Try it out below (its sort of incomplete at the moment however)

Try out

(define (factorial x) (if (= x 1) 1 (* x (factorial (- x 1)))))
(factorial 10)

How was this achieved?

This was fairly simple to achieve actually, thanks to the insane amount of work being put into the WASM ecosystem (binaryen) and the engineering at Tweag I/O

The source code for this interpreter is actually in Haskell. The parser is implemented through Megaparsec The grammar is quite easy to parse since it is LL(1), this means no backtracking and as a result parsing is O(n).

The evaluation is done in almost the same way as the book Write Yourself a Scheme in 48 Hours but with some increases in efficiency, that is I am using containers for Data.Map and text for Data.Text

I compiled this with Asterius.

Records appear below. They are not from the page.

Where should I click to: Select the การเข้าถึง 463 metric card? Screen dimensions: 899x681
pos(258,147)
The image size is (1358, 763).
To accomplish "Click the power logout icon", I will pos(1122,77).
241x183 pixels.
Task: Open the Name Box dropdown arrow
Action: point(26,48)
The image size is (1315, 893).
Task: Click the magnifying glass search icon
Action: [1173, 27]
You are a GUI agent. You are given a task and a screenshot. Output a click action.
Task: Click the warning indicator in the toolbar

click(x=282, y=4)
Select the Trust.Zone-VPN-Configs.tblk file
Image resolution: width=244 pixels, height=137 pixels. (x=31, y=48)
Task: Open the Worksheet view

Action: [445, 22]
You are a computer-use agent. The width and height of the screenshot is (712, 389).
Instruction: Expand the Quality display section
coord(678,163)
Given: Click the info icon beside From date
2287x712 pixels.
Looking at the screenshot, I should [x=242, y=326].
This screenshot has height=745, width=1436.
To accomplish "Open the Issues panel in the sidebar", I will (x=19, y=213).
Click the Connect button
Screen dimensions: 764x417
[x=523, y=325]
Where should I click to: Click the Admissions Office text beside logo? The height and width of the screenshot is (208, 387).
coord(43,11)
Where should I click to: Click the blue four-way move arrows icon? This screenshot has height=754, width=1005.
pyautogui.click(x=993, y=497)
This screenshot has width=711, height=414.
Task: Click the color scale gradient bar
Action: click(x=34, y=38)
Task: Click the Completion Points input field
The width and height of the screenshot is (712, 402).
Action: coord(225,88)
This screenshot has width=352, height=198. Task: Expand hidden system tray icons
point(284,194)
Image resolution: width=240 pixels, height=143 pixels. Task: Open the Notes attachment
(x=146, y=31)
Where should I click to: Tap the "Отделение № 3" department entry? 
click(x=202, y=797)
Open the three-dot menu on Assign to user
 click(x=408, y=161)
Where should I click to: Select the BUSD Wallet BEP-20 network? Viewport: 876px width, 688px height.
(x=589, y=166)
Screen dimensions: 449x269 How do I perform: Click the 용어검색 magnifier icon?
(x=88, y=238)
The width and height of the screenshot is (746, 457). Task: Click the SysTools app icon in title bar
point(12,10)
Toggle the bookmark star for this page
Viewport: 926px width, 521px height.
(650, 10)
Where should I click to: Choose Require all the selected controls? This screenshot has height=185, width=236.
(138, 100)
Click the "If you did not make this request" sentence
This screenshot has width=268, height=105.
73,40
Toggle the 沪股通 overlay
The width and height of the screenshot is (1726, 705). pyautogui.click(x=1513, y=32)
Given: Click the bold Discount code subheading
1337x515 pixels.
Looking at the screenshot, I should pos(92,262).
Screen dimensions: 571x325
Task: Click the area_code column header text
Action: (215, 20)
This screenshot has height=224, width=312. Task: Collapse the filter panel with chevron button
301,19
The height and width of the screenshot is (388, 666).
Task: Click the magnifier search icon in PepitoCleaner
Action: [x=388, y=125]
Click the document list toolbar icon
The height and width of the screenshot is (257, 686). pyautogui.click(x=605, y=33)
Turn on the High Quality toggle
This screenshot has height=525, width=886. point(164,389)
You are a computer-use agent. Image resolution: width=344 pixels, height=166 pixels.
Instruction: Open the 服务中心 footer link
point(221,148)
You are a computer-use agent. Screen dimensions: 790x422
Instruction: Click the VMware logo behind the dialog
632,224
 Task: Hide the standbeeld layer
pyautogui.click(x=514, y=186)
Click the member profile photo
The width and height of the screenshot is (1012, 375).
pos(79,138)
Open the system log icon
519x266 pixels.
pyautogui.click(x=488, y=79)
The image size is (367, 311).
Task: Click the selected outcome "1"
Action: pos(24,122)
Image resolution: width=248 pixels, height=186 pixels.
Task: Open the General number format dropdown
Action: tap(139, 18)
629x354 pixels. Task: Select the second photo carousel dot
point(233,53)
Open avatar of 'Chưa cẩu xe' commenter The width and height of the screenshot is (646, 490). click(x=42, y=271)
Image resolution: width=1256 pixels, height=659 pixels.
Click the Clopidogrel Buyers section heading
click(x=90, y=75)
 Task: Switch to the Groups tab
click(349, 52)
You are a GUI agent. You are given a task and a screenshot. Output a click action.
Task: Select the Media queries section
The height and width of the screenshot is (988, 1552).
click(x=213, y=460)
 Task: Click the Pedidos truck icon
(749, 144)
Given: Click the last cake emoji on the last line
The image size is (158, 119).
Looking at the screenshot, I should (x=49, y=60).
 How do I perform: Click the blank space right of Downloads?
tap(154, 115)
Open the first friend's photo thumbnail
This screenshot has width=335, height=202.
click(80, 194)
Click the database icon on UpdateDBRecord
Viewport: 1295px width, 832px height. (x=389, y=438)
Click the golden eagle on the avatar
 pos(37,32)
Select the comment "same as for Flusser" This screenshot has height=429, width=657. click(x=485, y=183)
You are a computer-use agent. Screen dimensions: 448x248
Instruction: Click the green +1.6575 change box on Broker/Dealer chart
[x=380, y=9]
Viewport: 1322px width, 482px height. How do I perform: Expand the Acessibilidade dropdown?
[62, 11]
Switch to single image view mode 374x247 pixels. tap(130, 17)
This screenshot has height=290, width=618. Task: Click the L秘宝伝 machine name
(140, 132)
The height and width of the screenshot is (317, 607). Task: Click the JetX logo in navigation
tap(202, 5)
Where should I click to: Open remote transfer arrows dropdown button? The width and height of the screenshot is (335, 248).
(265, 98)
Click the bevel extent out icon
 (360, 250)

This wasn't a completely easy migration, however. I was using stack with hpack instead of cabal by itself. This means that I have a cabal file that I can look at and copy. The reason it wasnt completely seamless was because I had some additional configuration to do in my wasm build.

Caveats

Future Plans

I have picked up the book Scheme 9 from Empty Space and The Garbage Collection Handbook: The Art of Automatic Memory Management, so I am interested in writing a Scheme 9 interpreter with a more complex garbage collector (which could also run on the web, thanks to emscripten). Something that interests me at the moment is low latency garbage collection (this typically means low throughput, which in my opinion is not as big of a problem).